** Task directions **
An exact copy of all the data below is needed.

** Data for review **
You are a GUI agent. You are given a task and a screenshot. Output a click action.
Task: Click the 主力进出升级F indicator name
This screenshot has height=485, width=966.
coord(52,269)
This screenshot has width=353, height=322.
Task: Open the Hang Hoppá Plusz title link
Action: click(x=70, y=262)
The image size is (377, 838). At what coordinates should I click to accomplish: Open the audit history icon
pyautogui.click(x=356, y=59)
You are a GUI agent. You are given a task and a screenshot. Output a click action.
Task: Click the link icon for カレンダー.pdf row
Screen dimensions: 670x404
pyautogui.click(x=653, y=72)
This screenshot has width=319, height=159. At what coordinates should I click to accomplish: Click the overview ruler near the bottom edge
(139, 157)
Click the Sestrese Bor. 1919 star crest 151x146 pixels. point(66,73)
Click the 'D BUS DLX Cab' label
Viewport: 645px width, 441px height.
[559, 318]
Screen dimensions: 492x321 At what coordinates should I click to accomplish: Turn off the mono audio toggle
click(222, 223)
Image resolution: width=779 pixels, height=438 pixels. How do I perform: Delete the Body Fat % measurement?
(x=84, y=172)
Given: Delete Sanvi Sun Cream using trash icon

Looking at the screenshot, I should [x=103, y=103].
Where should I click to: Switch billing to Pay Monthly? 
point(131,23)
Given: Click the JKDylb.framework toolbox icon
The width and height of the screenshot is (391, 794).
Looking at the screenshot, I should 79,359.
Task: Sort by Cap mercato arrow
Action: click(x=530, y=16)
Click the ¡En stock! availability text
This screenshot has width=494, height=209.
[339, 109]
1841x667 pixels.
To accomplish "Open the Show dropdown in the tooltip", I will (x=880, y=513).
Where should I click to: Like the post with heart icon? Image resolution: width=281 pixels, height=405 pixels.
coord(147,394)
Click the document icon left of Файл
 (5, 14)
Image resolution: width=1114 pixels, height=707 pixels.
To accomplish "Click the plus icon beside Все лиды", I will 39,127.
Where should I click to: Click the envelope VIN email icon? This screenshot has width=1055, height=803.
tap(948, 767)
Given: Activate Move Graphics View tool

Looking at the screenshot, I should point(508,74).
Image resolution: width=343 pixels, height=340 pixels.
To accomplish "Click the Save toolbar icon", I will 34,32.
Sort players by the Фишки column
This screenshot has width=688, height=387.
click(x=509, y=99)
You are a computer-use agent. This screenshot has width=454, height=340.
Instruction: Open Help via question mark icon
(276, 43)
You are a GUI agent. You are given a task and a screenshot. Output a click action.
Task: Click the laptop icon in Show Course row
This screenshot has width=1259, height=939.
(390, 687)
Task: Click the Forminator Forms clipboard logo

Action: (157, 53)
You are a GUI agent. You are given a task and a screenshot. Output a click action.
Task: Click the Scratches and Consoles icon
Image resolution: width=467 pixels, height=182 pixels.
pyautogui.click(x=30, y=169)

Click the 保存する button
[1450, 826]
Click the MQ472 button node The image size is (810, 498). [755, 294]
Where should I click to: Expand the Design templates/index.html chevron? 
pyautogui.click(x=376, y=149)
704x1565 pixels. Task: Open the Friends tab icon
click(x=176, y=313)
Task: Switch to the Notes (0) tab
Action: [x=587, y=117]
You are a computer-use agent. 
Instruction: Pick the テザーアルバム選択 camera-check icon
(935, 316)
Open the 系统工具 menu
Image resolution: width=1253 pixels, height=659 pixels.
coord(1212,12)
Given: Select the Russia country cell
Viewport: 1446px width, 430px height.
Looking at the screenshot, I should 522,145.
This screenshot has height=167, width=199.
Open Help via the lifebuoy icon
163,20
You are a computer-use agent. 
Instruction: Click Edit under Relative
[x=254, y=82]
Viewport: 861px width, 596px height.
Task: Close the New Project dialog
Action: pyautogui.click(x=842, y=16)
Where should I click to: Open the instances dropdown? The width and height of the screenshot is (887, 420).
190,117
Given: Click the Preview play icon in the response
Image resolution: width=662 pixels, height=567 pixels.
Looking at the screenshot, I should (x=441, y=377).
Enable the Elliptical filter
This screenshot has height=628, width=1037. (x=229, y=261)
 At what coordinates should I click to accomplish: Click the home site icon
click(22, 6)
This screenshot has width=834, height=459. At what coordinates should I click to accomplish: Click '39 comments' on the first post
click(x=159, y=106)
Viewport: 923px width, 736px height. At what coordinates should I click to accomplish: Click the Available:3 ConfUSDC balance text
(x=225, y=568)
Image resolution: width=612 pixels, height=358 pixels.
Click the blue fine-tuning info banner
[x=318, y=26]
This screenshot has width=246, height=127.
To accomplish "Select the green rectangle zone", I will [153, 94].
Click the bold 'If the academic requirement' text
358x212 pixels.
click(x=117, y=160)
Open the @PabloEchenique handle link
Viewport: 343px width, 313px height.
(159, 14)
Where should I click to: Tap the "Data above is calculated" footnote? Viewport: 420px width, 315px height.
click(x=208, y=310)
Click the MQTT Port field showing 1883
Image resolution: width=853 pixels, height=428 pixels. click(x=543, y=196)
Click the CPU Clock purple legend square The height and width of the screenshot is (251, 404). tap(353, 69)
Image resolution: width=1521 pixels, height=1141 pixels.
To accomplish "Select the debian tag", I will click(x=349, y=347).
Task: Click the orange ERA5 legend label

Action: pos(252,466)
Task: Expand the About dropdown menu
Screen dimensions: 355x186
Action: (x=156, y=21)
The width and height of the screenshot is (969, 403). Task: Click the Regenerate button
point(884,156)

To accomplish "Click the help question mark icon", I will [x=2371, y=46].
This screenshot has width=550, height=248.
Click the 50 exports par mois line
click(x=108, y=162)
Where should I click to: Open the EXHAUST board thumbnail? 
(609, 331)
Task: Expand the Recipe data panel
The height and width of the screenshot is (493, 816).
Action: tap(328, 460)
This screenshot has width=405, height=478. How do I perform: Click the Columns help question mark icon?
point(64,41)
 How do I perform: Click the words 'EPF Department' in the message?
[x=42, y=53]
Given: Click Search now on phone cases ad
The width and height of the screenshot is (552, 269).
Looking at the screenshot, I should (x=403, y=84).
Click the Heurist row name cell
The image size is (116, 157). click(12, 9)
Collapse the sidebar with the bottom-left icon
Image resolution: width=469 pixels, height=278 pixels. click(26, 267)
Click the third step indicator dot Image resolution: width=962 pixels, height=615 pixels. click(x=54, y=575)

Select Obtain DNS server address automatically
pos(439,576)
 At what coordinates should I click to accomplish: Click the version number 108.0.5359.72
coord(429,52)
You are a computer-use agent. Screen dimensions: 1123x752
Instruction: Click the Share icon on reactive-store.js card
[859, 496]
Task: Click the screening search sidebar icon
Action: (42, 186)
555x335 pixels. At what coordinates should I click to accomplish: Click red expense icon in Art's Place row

** Answer to this exercise **
You are a GUI agent. You are given a task and a screenshot. Output a click action.
Task: Click the 主力进出升级F indicator name
This screenshot has height=485, width=966.
coord(52,269)
This screenshot has width=353, height=322.
Task: Open the Hang Hoppá Plusz title link
Action: click(x=70, y=262)
The image size is (377, 838). At what coordinates should I click to accomplish: Open the audit history icon
pyautogui.click(x=356, y=59)
You are a GUI agent. You are given a task and a screenshot. Output a click action.
Task: Click the link icon for カレンダー.pdf row
Screen dimensions: 670x404
pyautogui.click(x=653, y=72)
This screenshot has width=319, height=159. At what coordinates should I click to accomplish: Click the overview ruler near the bottom edge
(139, 157)
Click the Sestrese Bor. 1919 star crest 151x146 pixels. point(66,73)
Click the 'D BUS DLX Cab' label
Viewport: 645px width, 441px height.
[559, 318]
Screen dimensions: 492x321 At what coordinates should I click to accomplish: Turn off the mono audio toggle
click(222, 223)
Image resolution: width=779 pixels, height=438 pixels. How do I perform: Delete the Body Fat % measurement?
(x=84, y=172)
Given: Delete Sanvi Sun Cream using trash icon

Looking at the screenshot, I should [x=103, y=103].
Where should I click to: Switch billing to Pay Monthly? 
point(131,23)
Given: Click the JKDylb.framework toolbox icon
The width and height of the screenshot is (391, 794).
Looking at the screenshot, I should 79,359.
Task: Sort by Cap mercato arrow
Action: click(x=530, y=16)
Click the ¡En stock! availability text
This screenshot has width=494, height=209.
[339, 109]
1841x667 pixels.
To accomplish "Open the Show dropdown in the tooltip", I will (x=880, y=513).
Where should I click to: Like the post with heart icon? Image resolution: width=281 pixels, height=405 pixels.
coord(147,394)
Click the document icon left of Файл
 (5, 14)
Image resolution: width=1114 pixels, height=707 pixels.
To accomplish "Click the plus icon beside Все лиды", I will 39,127.
Where should I click to: Click the envelope VIN email icon? This screenshot has width=1055, height=803.
tap(948, 767)
Given: Activate Move Graphics View tool

Looking at the screenshot, I should point(508,74).
Image resolution: width=343 pixels, height=340 pixels.
To accomplish "Click the Save toolbar icon", I will 34,32.
Sort players by the Фишки column
This screenshot has width=688, height=387.
click(x=509, y=99)
You are a computer-use agent. This screenshot has width=454, height=340.
Instruction: Open Help via question mark icon
(276, 43)
You are a GUI agent. You are given a task and a screenshot. Output a click action.
Task: Click the laptop icon in Show Course row
This screenshot has width=1259, height=939.
(390, 687)
Task: Click the Forminator Forms clipboard logo

Action: (157, 53)
You are a GUI agent. You are given a task and a screenshot. Output a click action.
Task: Click the Scratches and Consoles icon
Image resolution: width=467 pixels, height=182 pixels.
pyautogui.click(x=30, y=169)

Click the 保存する button
[1450, 826]
Click the MQ472 button node The image size is (810, 498). [755, 294]
Where should I click to: Expand the Design templates/index.html chevron? 
pyautogui.click(x=376, y=149)
704x1565 pixels. Task: Open the Friends tab icon
click(x=176, y=313)
Task: Switch to the Notes (0) tab
Action: [x=587, y=117]
You are a computer-use agent. 
Instruction: Pick the テザーアルバム選択 camera-check icon
(935, 316)
Open the 系统工具 menu
Image resolution: width=1253 pixels, height=659 pixels.
coord(1212,12)
Given: Select the Russia country cell
Viewport: 1446px width, 430px height.
Looking at the screenshot, I should 522,145.
This screenshot has height=167, width=199.
Open Help via the lifebuoy icon
163,20
You are a computer-use agent. 
Instruction: Click Edit under Relative
[x=254, y=82]
Viewport: 861px width, 596px height.
Task: Close the New Project dialog
Action: pyautogui.click(x=842, y=16)
Where should I click to: Open the instances dropdown? The width and height of the screenshot is (887, 420).
190,117
Given: Click the Preview play icon in the response
Image resolution: width=662 pixels, height=567 pixels.
Looking at the screenshot, I should (x=441, y=377).
Enable the Elliptical filter
This screenshot has height=628, width=1037. (x=229, y=261)
 At what coordinates should I click to accomplish: Click the home site icon
click(22, 6)
This screenshot has width=834, height=459. At what coordinates should I click to accomplish: Click '39 comments' on the first post
click(x=159, y=106)
Viewport: 923px width, 736px height. At what coordinates should I click to accomplish: Click the Available:3 ConfUSDC balance text
(x=225, y=568)
Image resolution: width=612 pixels, height=358 pixels.
Click the blue fine-tuning info banner
[x=318, y=26]
This screenshot has width=246, height=127.
To accomplish "Select the green rectangle zone", I will [153, 94].
Click the bold 'If the academic requirement' text
358x212 pixels.
click(x=117, y=160)
Open the @PabloEchenique handle link
Viewport: 343px width, 313px height.
(159, 14)
Where should I click to: Tap the "Data above is calculated" footnote? Viewport: 420px width, 315px height.
click(x=208, y=310)
Click the MQTT Port field showing 1883
Image resolution: width=853 pixels, height=428 pixels. click(x=543, y=196)
Click the CPU Clock purple legend square The height and width of the screenshot is (251, 404). tap(353, 69)
Image resolution: width=1521 pixels, height=1141 pixels.
To accomplish "Select the debian tag", I will click(x=349, y=347).
Task: Click the orange ERA5 legend label

Action: pos(252,466)
Task: Expand the About dropdown menu
Screen dimensions: 355x186
Action: (x=156, y=21)
The width and height of the screenshot is (969, 403). Task: Click the Regenerate button
point(884,156)

To accomplish "Click the help question mark icon", I will [x=2371, y=46].
This screenshot has width=550, height=248.
Click the 50 exports par mois line
click(x=108, y=162)
Where should I click to: Open the EXHAUST board thumbnail? 
(609, 331)
Task: Expand the Recipe data panel
The height and width of the screenshot is (493, 816).
Action: tap(328, 460)
This screenshot has width=405, height=478. How do I perform: Click the Columns help question mark icon?
point(64,41)
 How do I perform: Click the words 'EPF Department' in the message?
[x=42, y=53]
Given: Click Search now on phone cases ad
The width and height of the screenshot is (552, 269).
Looking at the screenshot, I should (x=403, y=84).
Click the Heurist row name cell
The image size is (116, 157). click(12, 9)
Collapse the sidebar with the bottom-left icon
Image resolution: width=469 pixels, height=278 pixels. click(26, 267)
Click the third step indicator dot Image resolution: width=962 pixels, height=615 pixels. click(x=54, y=575)

Select Obtain DNS server address automatically
pos(439,576)
 At what coordinates should I click to accomplish: Click the version number 108.0.5359.72
coord(429,52)
You are a computer-use agent. Screen dimensions: 1123x752
Instruction: Click the Share icon on reactive-store.js card
[859, 496]
Task: Click the screening search sidebar icon
Action: (42, 186)
555x335 pixels. At what coordinates should I click to accomplish: Click red expense icon in Art's Place row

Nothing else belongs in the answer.